We arrived at the school at around 1:00, and soon Bernadette arrived. For that afternoon I was to follow her to her classes and teach the students while she observed. Fortunately she had lesson plans that were very simple so I could just improvise with them, because I hadn't prepared a blessed thing. I almost keeled over when she told me that next week, things will be different. Next week I will be teaching three small groups of 10 with students between the ages of 12-14 BY MYSELF!!!!!!

This makes me nervous. Very nervous. Each class is only 50 minutes long, at least, and I think Bernadette will help me plan. All the same, I'm terrified!

Here's how class went today:
First class, 12-13 year olds-- They learned about Kentucky this week, and so after they introduced themselves to me, I had each of them tell me something that they had learned about Kentucky. I corrected their grammar on the board and elaborated on what they told me.

Second class, 14 year olds-- Buuuh. They weren't fun. One boy was kicked out of class for not doing his homework and refusing to participate. This class had prepared questions to ask me, which was fine, because I'm really good at talking about myself in both of the languages that I speak! When they did speak up, they were very nice and asked some good questions.

Third Class, 12-13 year olds-- I want to take them all home. They were just darling. Their job was to tell me things about their city and their school, and they did so at an extremely impressive level for students of that age learning a foreign language. I really hope that they end up being in one of my small groups next week.

I'm stressed out and exhausted, but overall, it was an amazing day. I hope the students are as well behaved next week as they were this week...

Thursday, February 19, 2009

Abbaye aux Dames and Strikers

I love Thursdays. I have no responsibilities or obligations on Thursdays anymore, because I have no class and no job. This morning Daniel and I went jogging for about two miles (and stopped because of my stamina, not his), then I slept/read/journaled for awhile, made lunch, and this afternoon I walked to the Abbaye aux Dames. This Abbaye, founded in 1062 by Queen Mathilda (William the Conqueror's wife), is truly a celebration of the faith of women. It isn't as grand or as beautiful as the Abbaye aux Hommes, founded by William the Conqueror, but it was still very beautiful.
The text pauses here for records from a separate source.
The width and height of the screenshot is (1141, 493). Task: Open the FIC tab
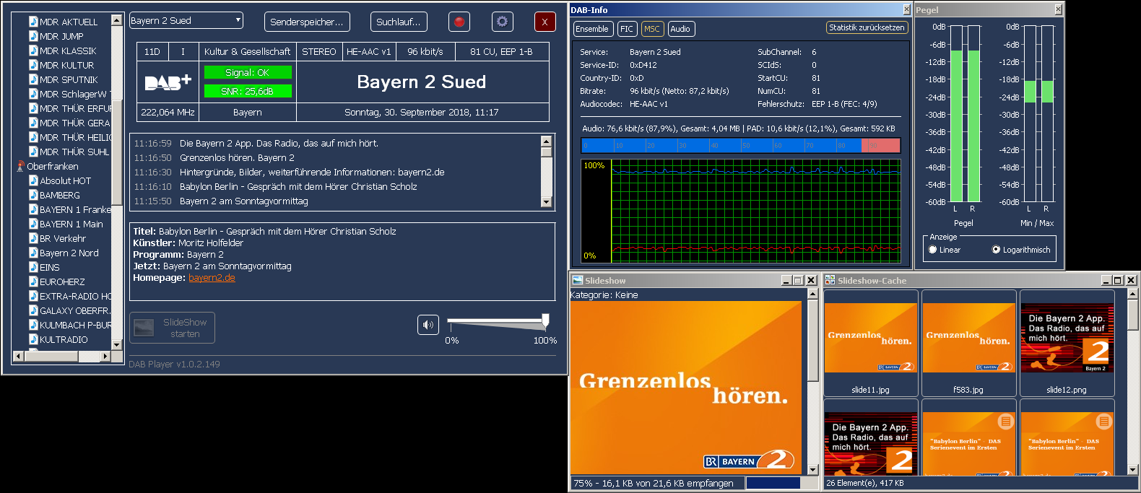tap(626, 29)
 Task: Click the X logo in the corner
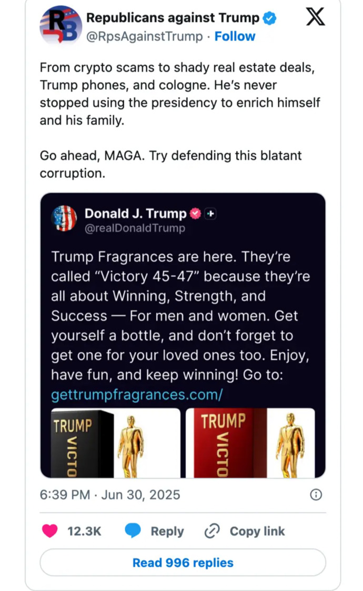(315, 16)
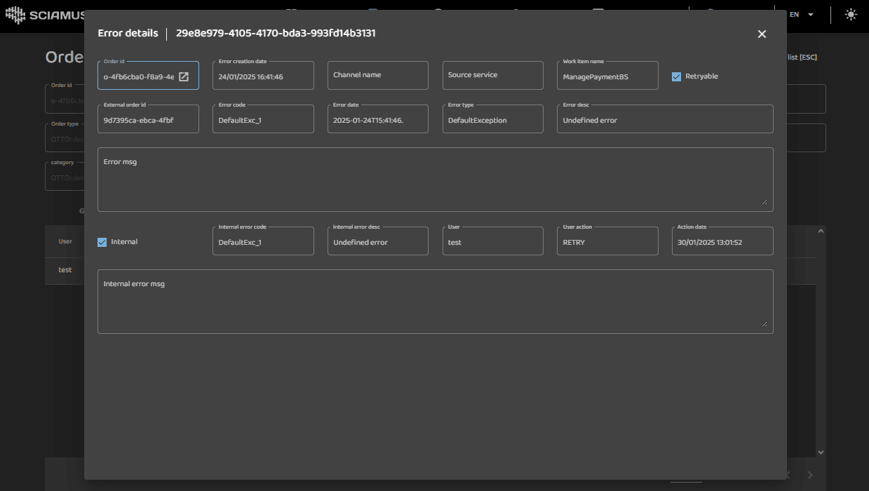This screenshot has height=491, width=869.
Task: Select the Action date field
Action: [x=722, y=242]
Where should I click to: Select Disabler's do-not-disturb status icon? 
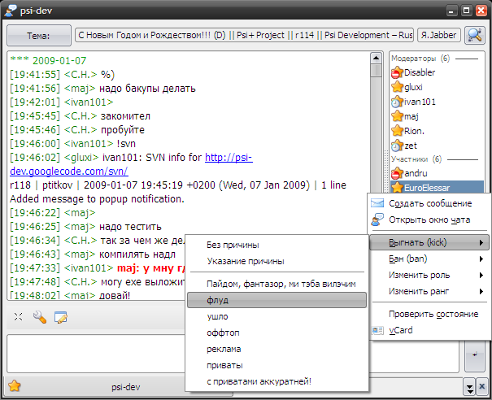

My favorite part were the little banners made a couple of years ago with saints and women from the Bible embroidered on them.

I then went to the castle to read a little bit as the weather was nice, but I had only delved into a few pages of Second Glance (the first Jodi Picoult book I have ever begun to read) when I heard the chanting, the songs, if you will, of angry men and women. I jumped off the wall I had perched myself upon and ran down the stairs from the castle to see. It was a teacher and student strike against some new policies by Sarcozy. They're pretty bad reforms; they have every right to be angry. I don't always say that about the strikers. Especially when they affect my travel plans.

For pictures of the Abbaye and the strikers, click here. They should be on pages 2 and 3 of that album.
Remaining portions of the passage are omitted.